O local escolhido por Zhu Ruifeng para o encontro com a Folha no centro de Pequim, um café com mesas
separadas por grossas cortinas, lembra o cenário de um filme de espionagem.
"Eu costumava marcar em
outro lugar, mas o governo descobriu e passou a vigiar meus encontros",
conta o jornalista independente.
Há poucos meses, Zhu, 43, virou
celebridade na China --e uma pedra no sapato do governo-- após divulgar o vídeo
de um chefão do Partido Comunista fazendo sexo com uma amante de 18 anos.
O vídeo --e outros divulgados
na sequência-- acabou revelando um esquema de suborno na cidade de Chongqing
(sul) e levaram à demissão de 12 autoridades.
A fama rendeu a Zhu várias
visitas da polícia, bloqueios constantes de seu site e mais de um milhão de
seguidores no popular microblog Weibo, versão chinesa do Twitter.
Alguns jornais estrangeiros
chegaram a chamá-lo de "Julian Assange chinês", numa referência ao
fundador do site WikiLeaks.
Zhu rejeita a comparação.
"Sou apenas um jornalista. Talvez eu pareça diferente porque toda a
imprensa serve de porta-voz do governo."
Ele vê com ironia o fato de o
americano Edward Snowden ter buscado refúgio justamente em Hong Kong,
território sob domínio da China, após revelar um programa secreto de espionagem
do governo dos EUA.
"Para mim Snowden é um
herói", diz Zhu. "Mas foi um erro ele achar que estaria protegido em
Hong Kong."
Embora funcione sob forte
restrição, a internet na China permite um fluxo de informação que seria
impossível há alguns anos.
Com o auxílio de tecnologias capazes de driblar a censura, os
"netizens" (cidadãos da rede, na expressão em inglês), como Zhu,
tornaram-se uma alternativa à imprensa oficialista do país.

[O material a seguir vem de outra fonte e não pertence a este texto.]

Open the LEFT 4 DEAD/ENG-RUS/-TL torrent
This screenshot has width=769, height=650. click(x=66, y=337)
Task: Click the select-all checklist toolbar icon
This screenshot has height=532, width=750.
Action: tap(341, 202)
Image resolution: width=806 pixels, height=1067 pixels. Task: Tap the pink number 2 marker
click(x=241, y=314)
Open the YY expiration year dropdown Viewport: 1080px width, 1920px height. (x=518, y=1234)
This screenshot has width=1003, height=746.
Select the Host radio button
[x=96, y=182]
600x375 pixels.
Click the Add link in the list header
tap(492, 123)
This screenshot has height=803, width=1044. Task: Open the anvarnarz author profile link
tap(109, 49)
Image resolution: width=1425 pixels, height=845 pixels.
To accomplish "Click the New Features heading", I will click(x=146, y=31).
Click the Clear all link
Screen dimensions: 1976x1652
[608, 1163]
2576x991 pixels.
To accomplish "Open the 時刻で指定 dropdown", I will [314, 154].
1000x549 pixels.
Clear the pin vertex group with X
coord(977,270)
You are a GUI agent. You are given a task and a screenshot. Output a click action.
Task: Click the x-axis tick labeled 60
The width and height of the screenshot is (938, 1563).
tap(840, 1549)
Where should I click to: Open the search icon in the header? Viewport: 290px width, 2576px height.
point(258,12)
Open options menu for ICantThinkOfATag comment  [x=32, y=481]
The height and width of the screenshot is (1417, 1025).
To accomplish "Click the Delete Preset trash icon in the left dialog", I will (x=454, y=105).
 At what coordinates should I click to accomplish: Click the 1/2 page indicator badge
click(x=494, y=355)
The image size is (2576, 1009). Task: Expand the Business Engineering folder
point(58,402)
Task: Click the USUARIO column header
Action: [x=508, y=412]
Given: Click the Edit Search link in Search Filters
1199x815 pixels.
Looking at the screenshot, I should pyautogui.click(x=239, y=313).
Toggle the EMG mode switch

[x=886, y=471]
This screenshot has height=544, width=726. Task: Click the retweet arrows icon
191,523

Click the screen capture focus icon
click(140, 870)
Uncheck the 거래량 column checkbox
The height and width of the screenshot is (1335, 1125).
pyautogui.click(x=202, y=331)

Para Zhu, a censura é medida de
sobrevivência. "Se a internet e a imprensa fossem livres, o governo não
duraria nem um dia", acredita. "Para ser franco, o Partido
(Comunista) provavelmente seria destruído."
Para monitorar um universo de
quase 560 milhões de internautas, o governo mobiliza um verdadeiro Exército. Só
para vigiar o Weibo, a estimativa é de 4.000 censores.
Os usuários de internet criaram
uma linguagem própria para evitar cair na vigilância do governo. Palavras
sensíveis, que acionam o radar eletrônico da censura, são substituídas, diz o
estudante de jornalismo e blogueiro Zhang Zhongdi, 23.
"Em vez de escrever 4 de
junho (início dos protestos antigo verno na praça da Paz Celestial, em 1989),
coloco 35 de maio. Jiang Zemin (ex-presidente) vira imperador aposentado",
conta. "Aos poucos os truques vão sendo descobertos e criamos
outros".
Mas há quem defenda o controle
da internet. Li Hong, presidente da Associação de Controle de Armas e
Desarmamento da China, acha que há um exagero nas críticas à censura.
"Trata-se de uma nova mídia, e é preciso regulação para evitar o
caos", diz. Para Li, o caso Snowden comprova que a China, frequentemente
acusada pelos EUA de patrocinar ataques cibernéticos, é, na verdade, uma vítima
da prática.
Com o controle restrito do
Estado, quem ousa pular a muralha da censura sabe que corre riscos. Zhu diz não
se importar: "Quarenta e nove funcionários corruptos foram punidos graças
ao que fiz. Mesmo que me matem, minha vida já valeu a pena."